- INFORMATION SUPPLIED:
• • •
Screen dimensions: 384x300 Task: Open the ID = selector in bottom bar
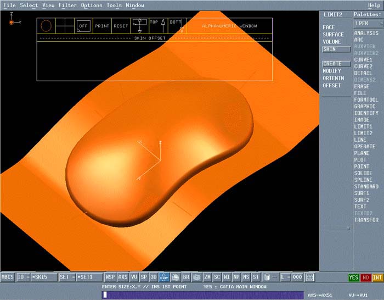22,277
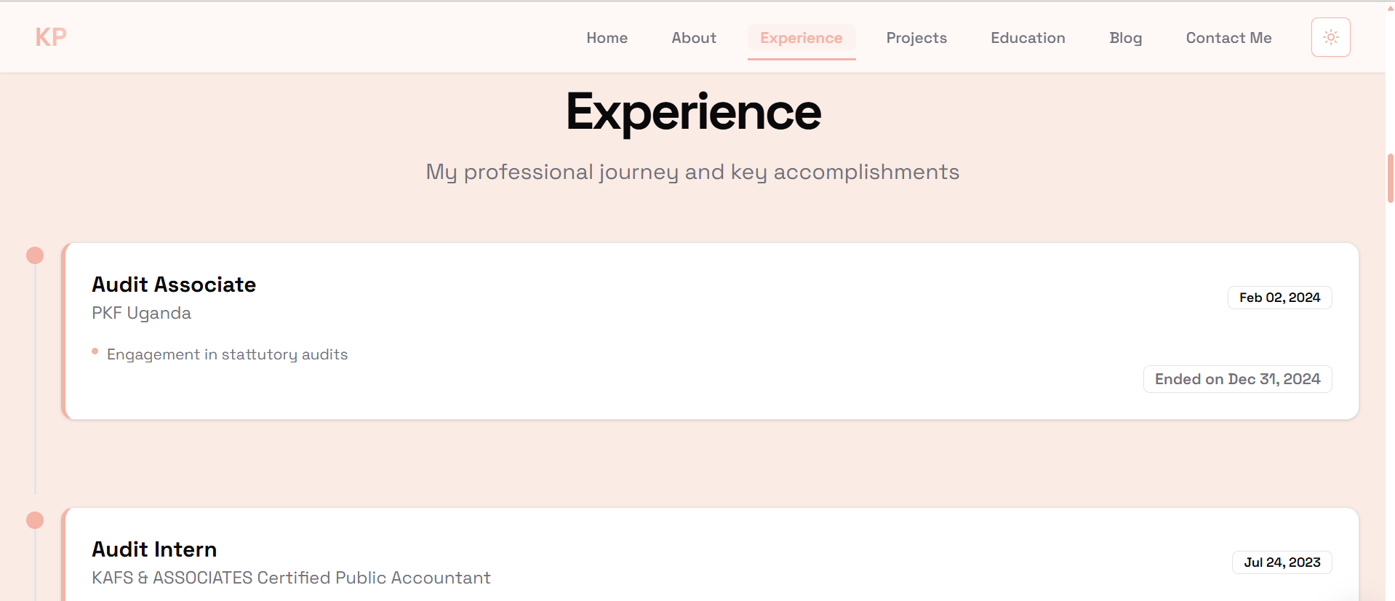The image size is (1395, 601).
Task: Click the statutory audits bullet point
Action: 227,354
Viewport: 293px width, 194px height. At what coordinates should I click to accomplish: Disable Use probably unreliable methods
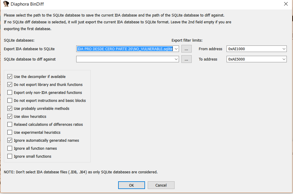tap(10, 109)
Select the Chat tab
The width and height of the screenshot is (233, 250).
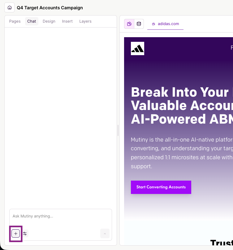tap(32, 21)
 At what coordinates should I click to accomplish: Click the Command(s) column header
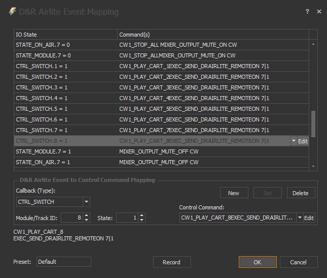tap(212, 35)
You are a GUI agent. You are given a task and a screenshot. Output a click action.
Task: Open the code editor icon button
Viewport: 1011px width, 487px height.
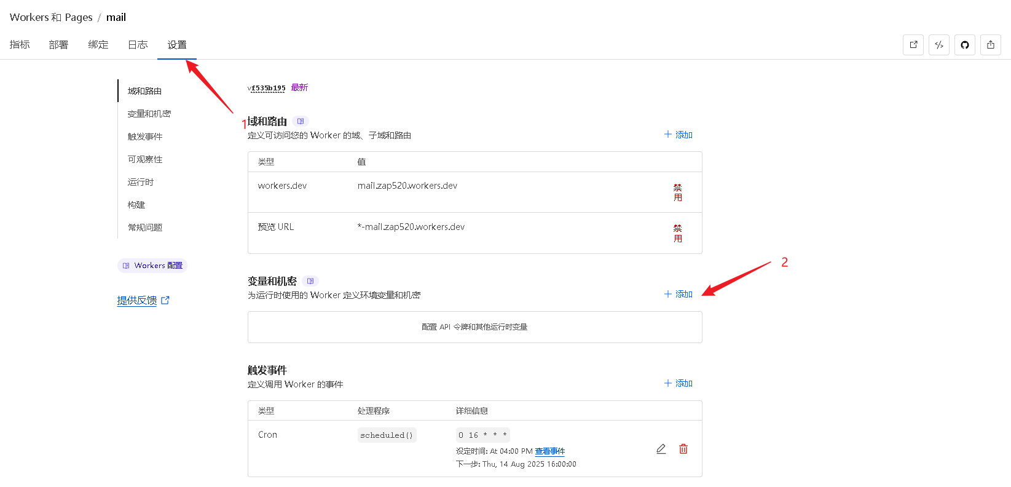[x=939, y=45]
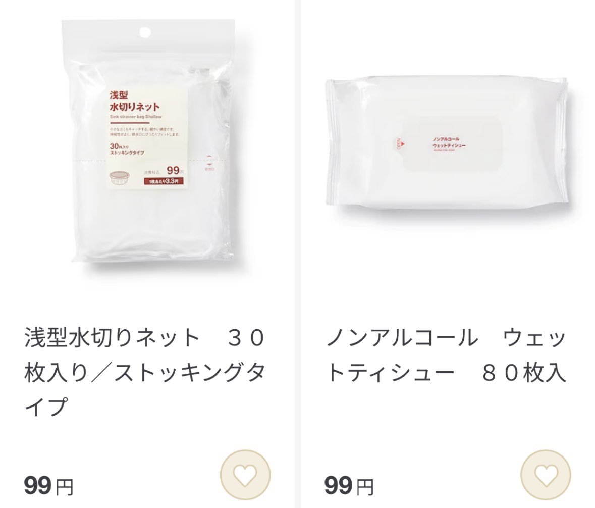Favorite the sink strainer net with heart icon
Viewport: 595px width, 508px height.
coord(245,475)
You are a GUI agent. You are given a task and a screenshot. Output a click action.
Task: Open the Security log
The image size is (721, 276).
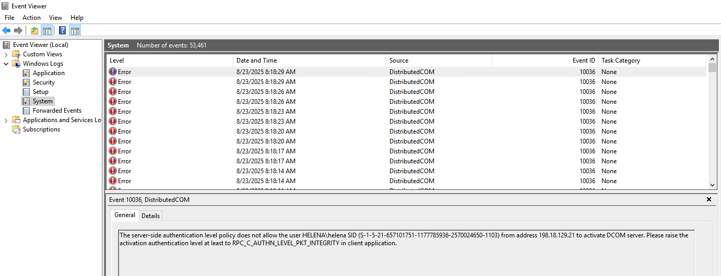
• • •
- YOUR GOAL:
Would you retype the lines from the line containing "Task: Open the Security log" to the final line of the entries above, exactly as given and without pictures?

- OUTPUT:
Task: Open the Security log
The image size is (721, 276).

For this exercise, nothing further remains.